Officials at Fort Lewis, a sprawling post south of Tacoma, referred the newspaper’s questions to Madigan, and hospital officials did not return calls from the newspaper Monday.
Leyva’s comments followed congressional hearings Monday on Walter Reed and removal of a general and the secretary of the Army by Defense Secretary Robert Gates.
Operation Homefront, which does volunteer work daily at Madigan and provided emergency aid to 1,600 wounded troops nationwide last year, has no qualms with the medical care or professionals at Madigan, she said.
“The health care at Madigan is phenomenal, the best in its class,” Leyva said. “It’s the casework we are concerned about.”
He said the group had found problems “at every military medical facility in the country” were being worsened by long delays and drastic change in the caseworker program, including the layoff of two caseworkers at Madigan, she said.
Operation Homefront volunteers also reported dilapidated rooms with asbestos and lead that is only now being removed, but it was not clear Monday whether those rooms were in the main operation, which is less than 15 years old, or an older area which is only partly in use.

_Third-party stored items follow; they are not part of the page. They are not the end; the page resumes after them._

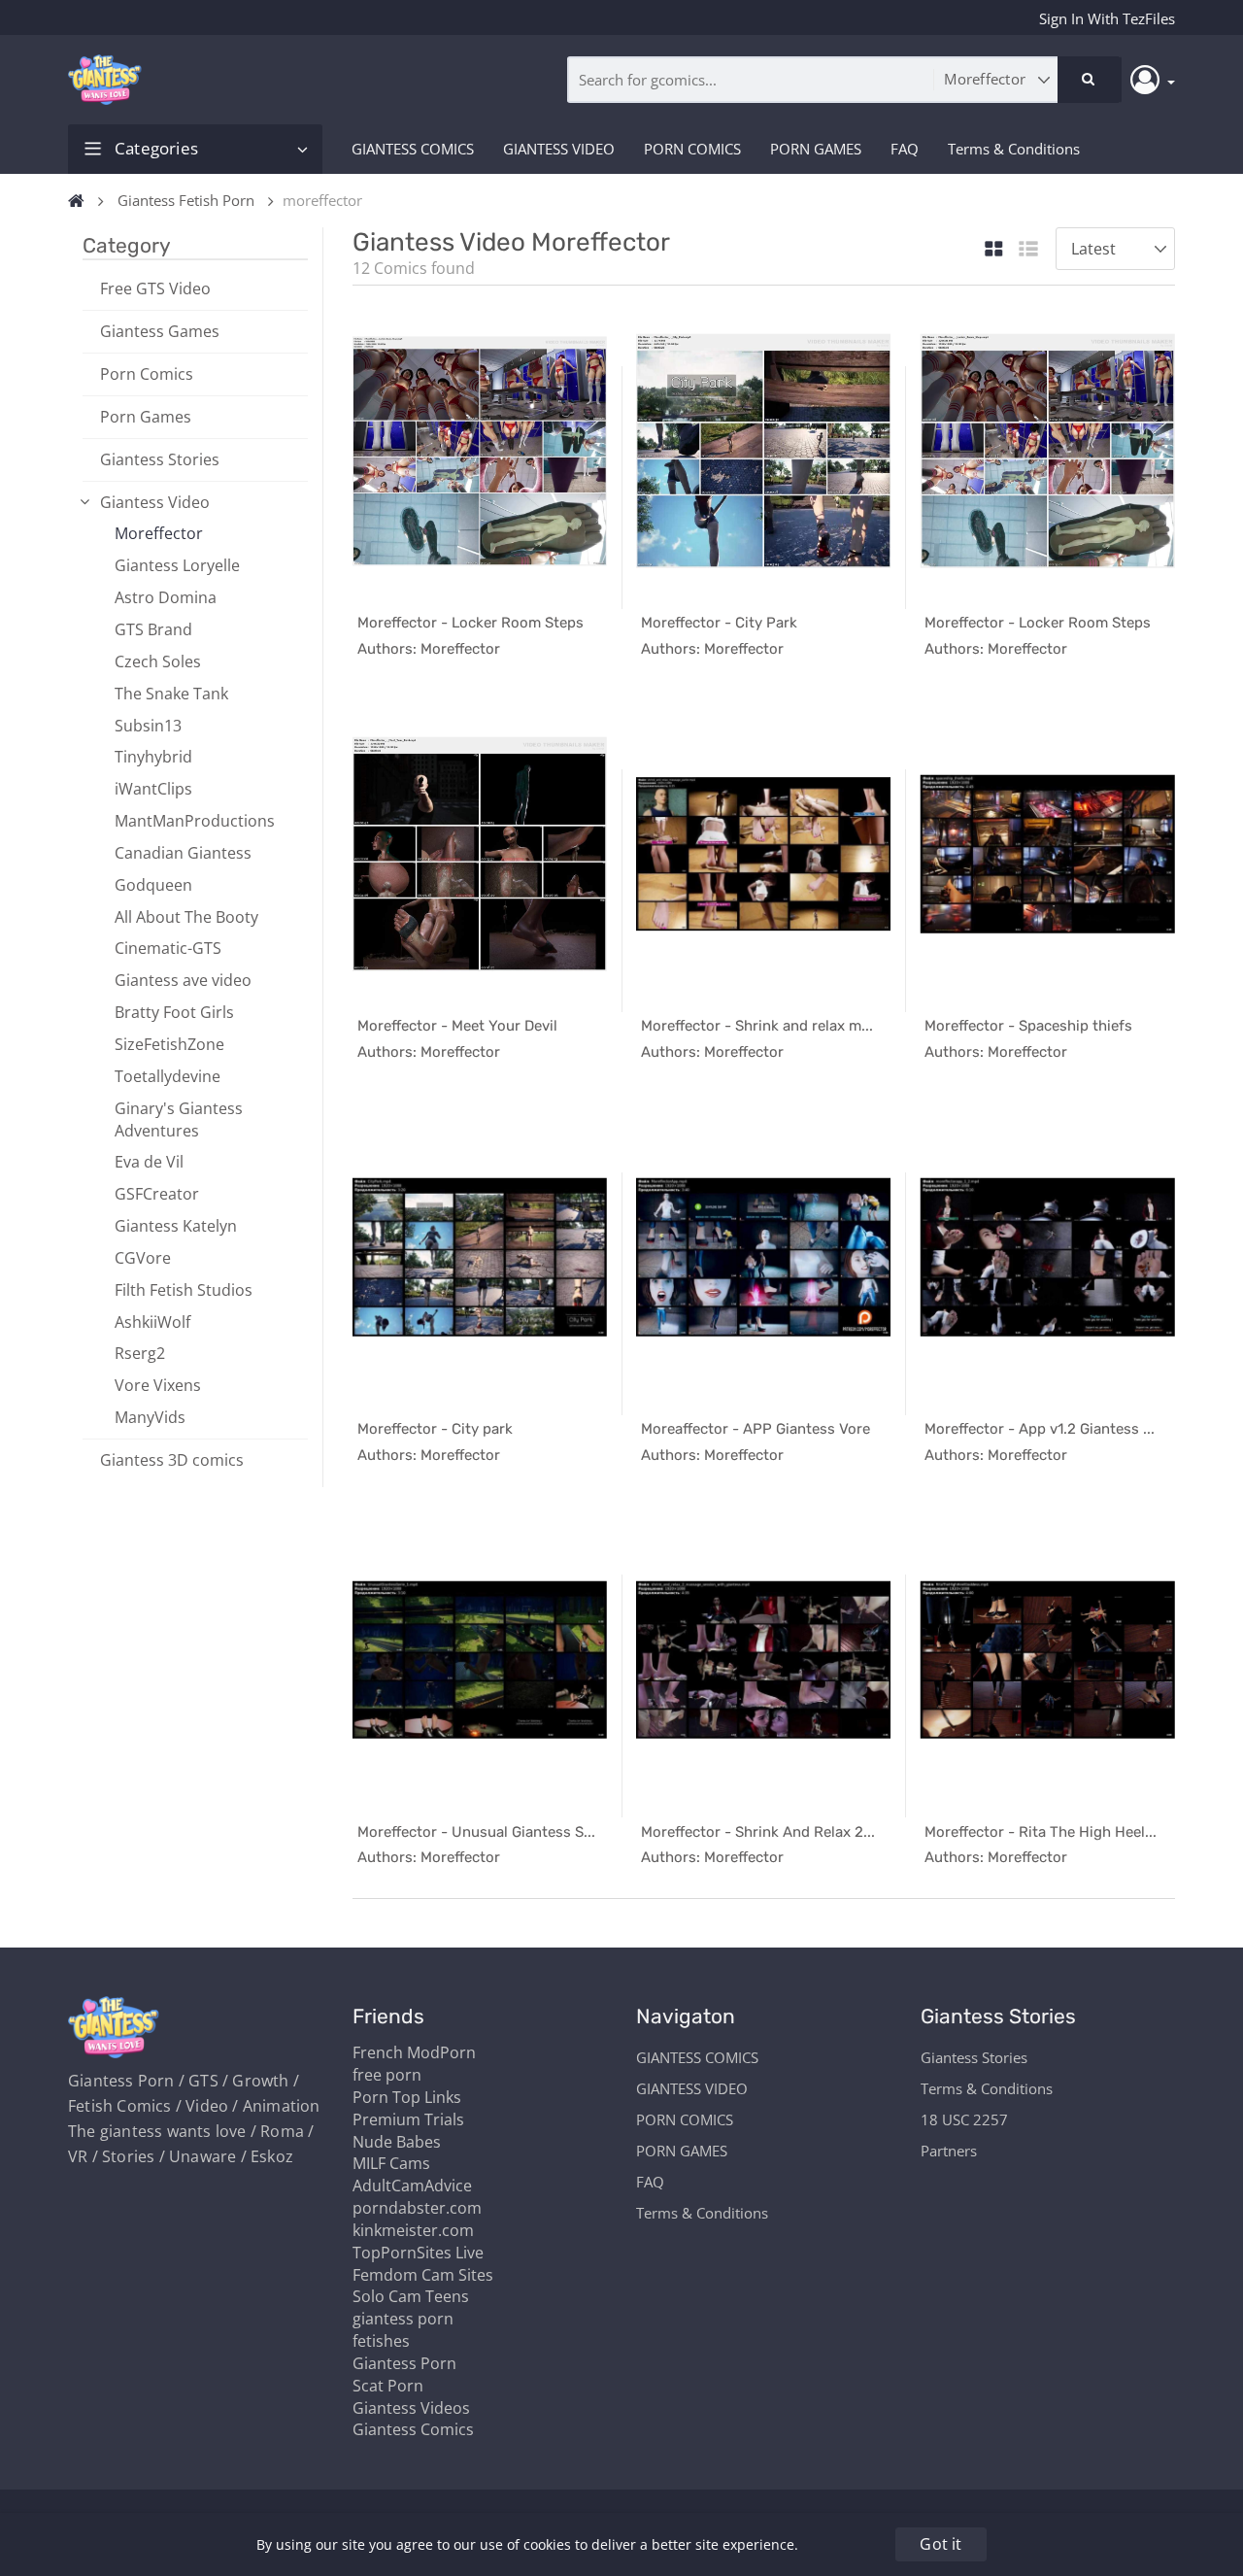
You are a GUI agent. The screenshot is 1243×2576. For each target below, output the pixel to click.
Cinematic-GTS (168, 948)
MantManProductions (195, 820)
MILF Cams (391, 2163)
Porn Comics (146, 374)
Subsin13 (148, 725)
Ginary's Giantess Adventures (179, 1119)
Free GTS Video (155, 288)
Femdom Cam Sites (423, 2275)
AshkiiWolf (152, 1322)
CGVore (143, 1258)
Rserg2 (140, 1353)
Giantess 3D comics (172, 1460)
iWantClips (153, 788)
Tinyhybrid (153, 756)
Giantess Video (155, 502)
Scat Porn (388, 2385)
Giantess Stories (159, 459)
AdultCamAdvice (412, 2185)
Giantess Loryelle (177, 565)
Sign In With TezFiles (1107, 18)
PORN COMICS (692, 148)
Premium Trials (408, 2119)
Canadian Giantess (183, 853)
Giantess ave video (183, 980)
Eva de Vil (149, 1161)
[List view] (1028, 250)
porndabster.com (417, 2208)
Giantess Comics (413, 2429)
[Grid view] (994, 250)
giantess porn (403, 2318)
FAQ (904, 148)
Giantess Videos (411, 2408)
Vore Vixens (158, 1385)
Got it (940, 2544)
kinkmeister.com (413, 2230)
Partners (949, 2150)
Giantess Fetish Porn (186, 200)
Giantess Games (159, 331)
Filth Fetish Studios (183, 1290)
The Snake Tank (171, 693)
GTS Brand (153, 629)
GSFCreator (157, 1193)
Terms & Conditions (1014, 148)
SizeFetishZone (169, 1044)
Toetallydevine (167, 1076)
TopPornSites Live (418, 2252)
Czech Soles (158, 661)
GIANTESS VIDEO (559, 148)
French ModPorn (414, 2052)
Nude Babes (397, 2141)
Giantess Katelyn (176, 1226)
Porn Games (145, 416)
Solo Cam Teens (411, 2296)
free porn (387, 2074)
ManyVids (150, 1417)
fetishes (381, 2341)
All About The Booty (186, 917)
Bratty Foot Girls (174, 1012)
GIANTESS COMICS (413, 148)
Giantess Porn (404, 2363)
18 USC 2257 (964, 2119)
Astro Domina (166, 597)
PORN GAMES (815, 148)
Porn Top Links (407, 2097)
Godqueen (153, 885)
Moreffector (159, 533)
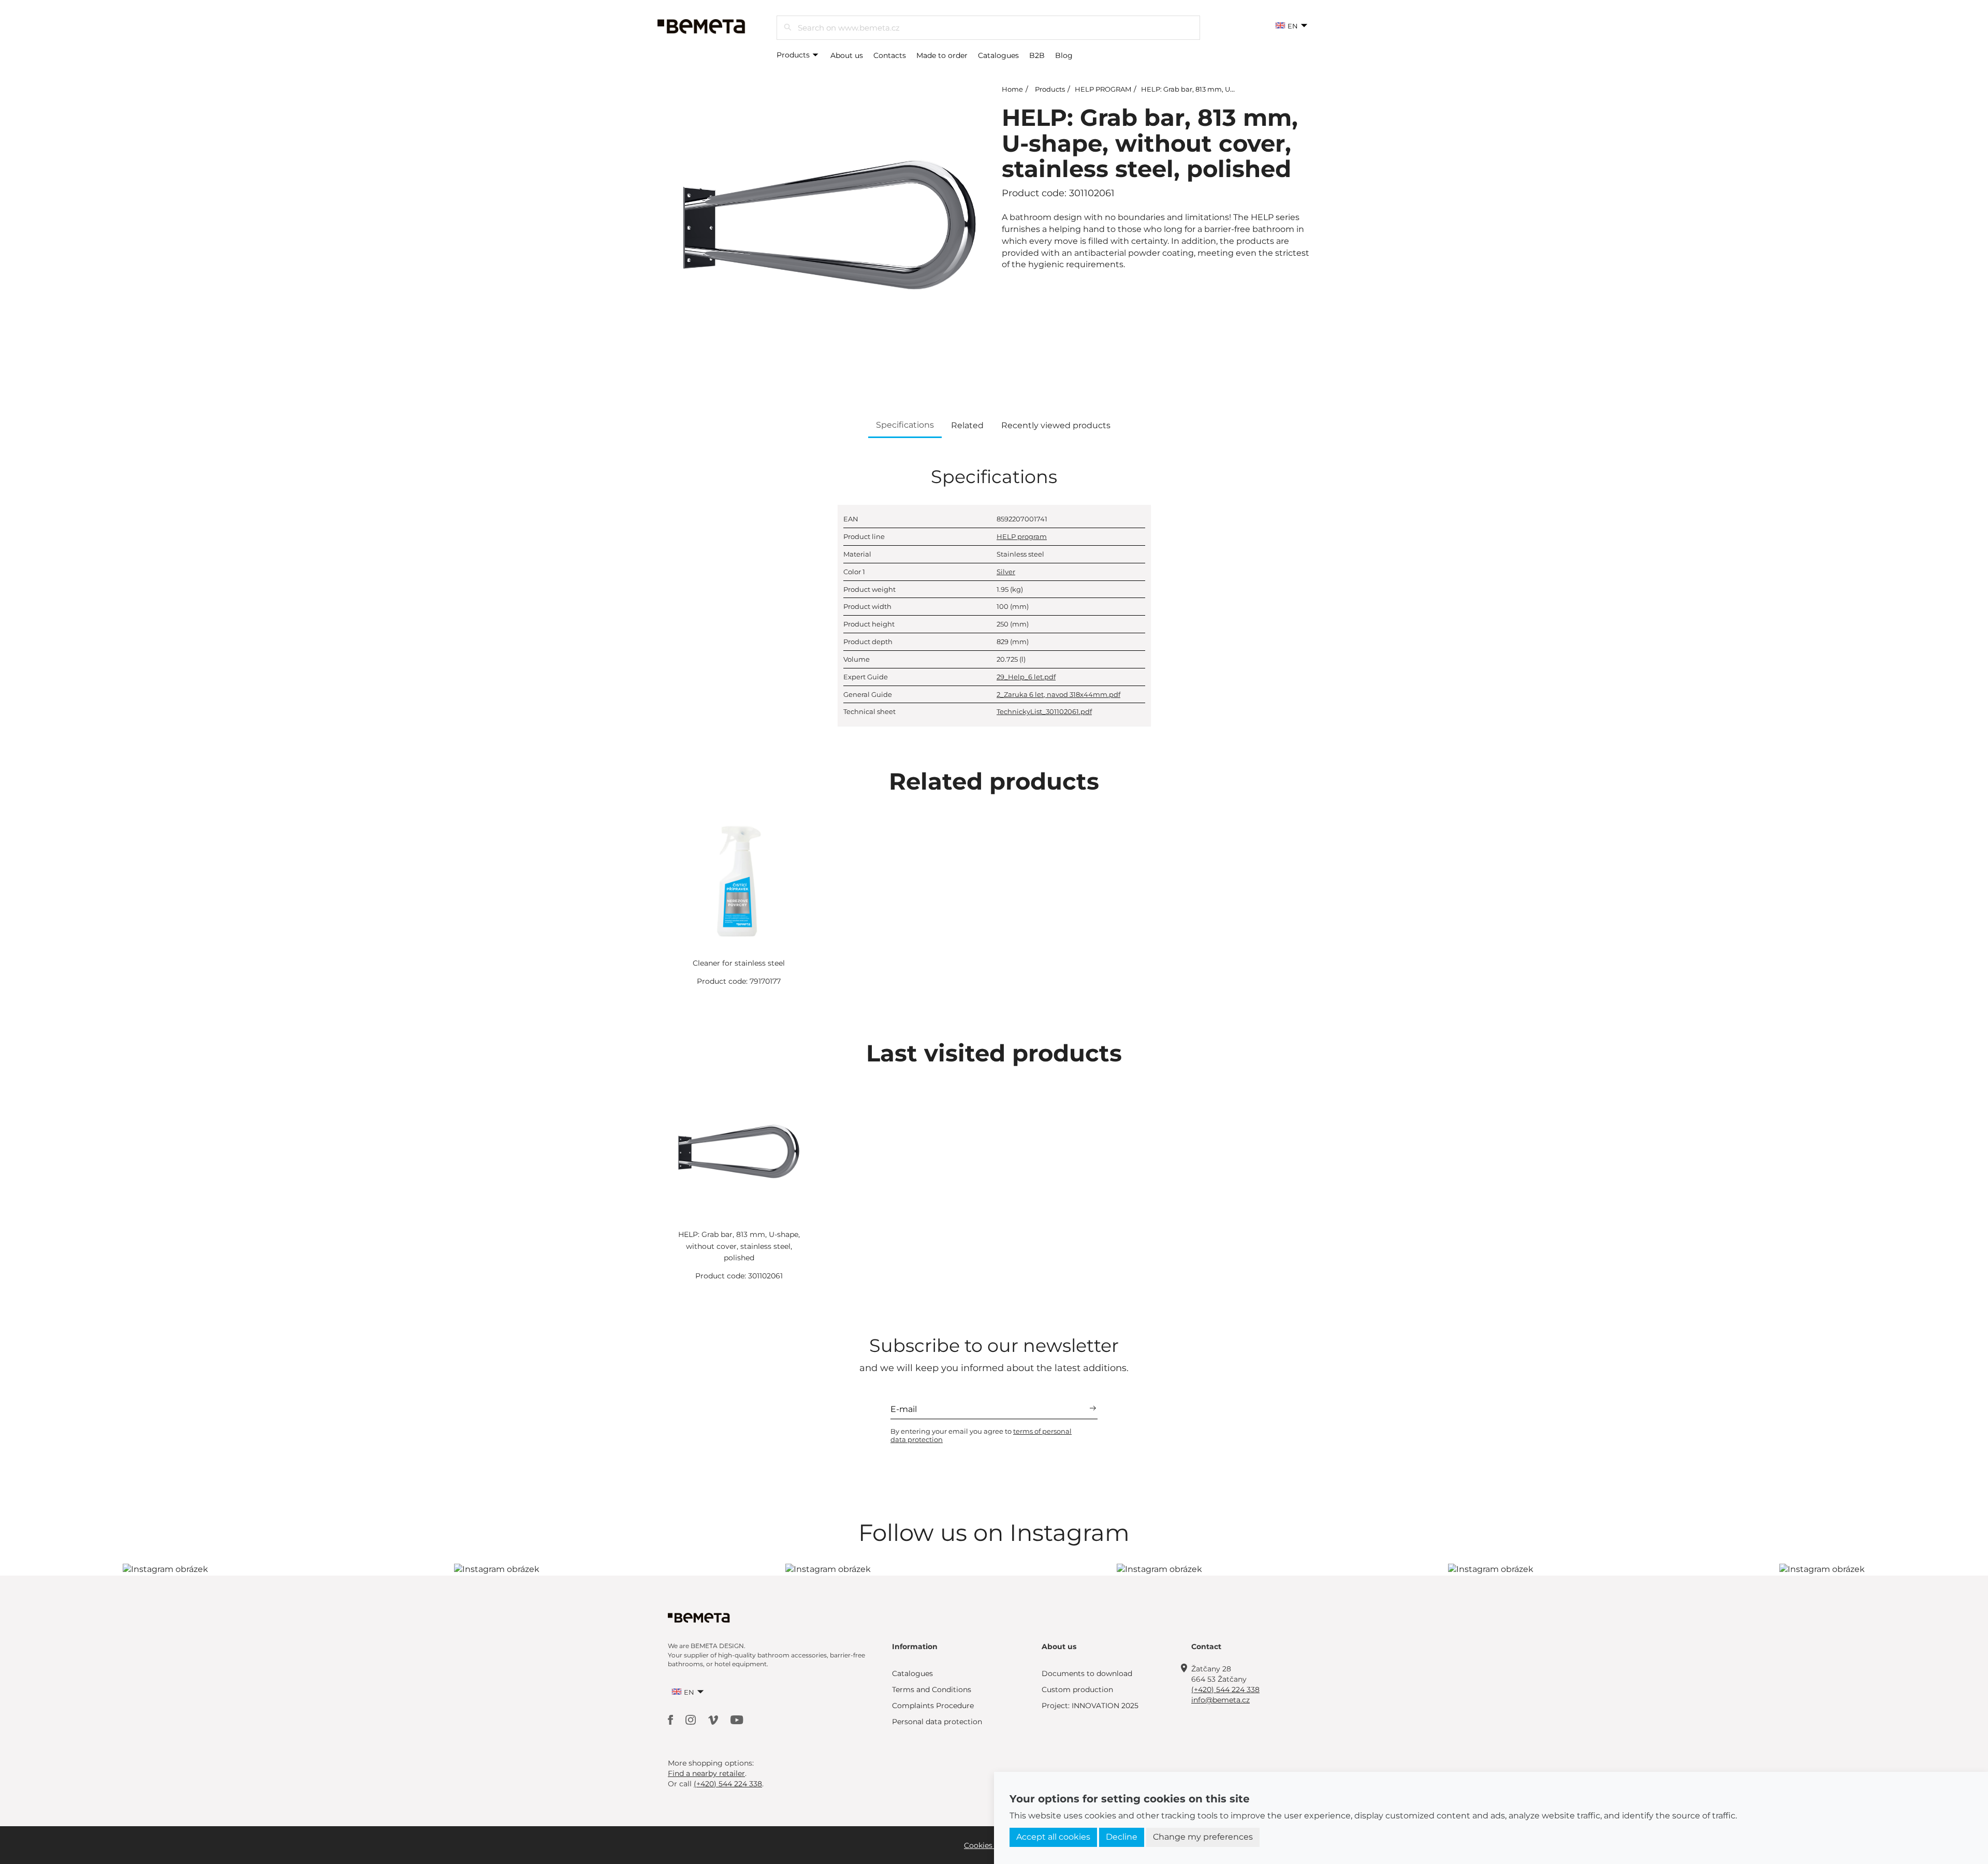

In 1999 the main building was scored a perfect 100 by the Joint Commission on Accreditation of Health Care, according to Army information.
An average of a year and a half for disability claims to be processed before injured military personnel are discharged for civilian treatment by the VA is too long, especially under a Defense Department directive setting the maximum acceptable stay at 120 days, Leyva said.
“That means service members, many with post-traumatic stress disorder or traumatic brain injuries, are on hold for 18 months where they can’t pay the bills,” she said.
Lacking sufficient caseworkers to help with the process, injured soldiers often settle for lower disability ratings, which mean lower disability payments, to escape from treatment limbo, she said.
“We are still livid about that,” said Janice Buckley, Washington state chapter president of Operation Homefront.
“In some situations of PTSD or traumatic brain injuries, you can’t just give the soldiers a list” of places to go and needs to be filled, Buckley said. “You have to hand-carry it for them.”
Skip Dreps, government liaison for the Northwest Chapter of Paralyzed Veterans of America, said his last count showed 62 active-duty and 179 National Guard or Reserve soldiers in medical hold at Madigan, including who had been waiting 17 months and 10 months, respectively.
Active-duty wounded soldiers are sent to the spinal cord injury clinic at the VA Puget Sound Medical Center in Seattle and their average stay has been about nine months, Dreps said.
“When you compile (the case) for a spinal cord injury, the book is pretty well written,” he said.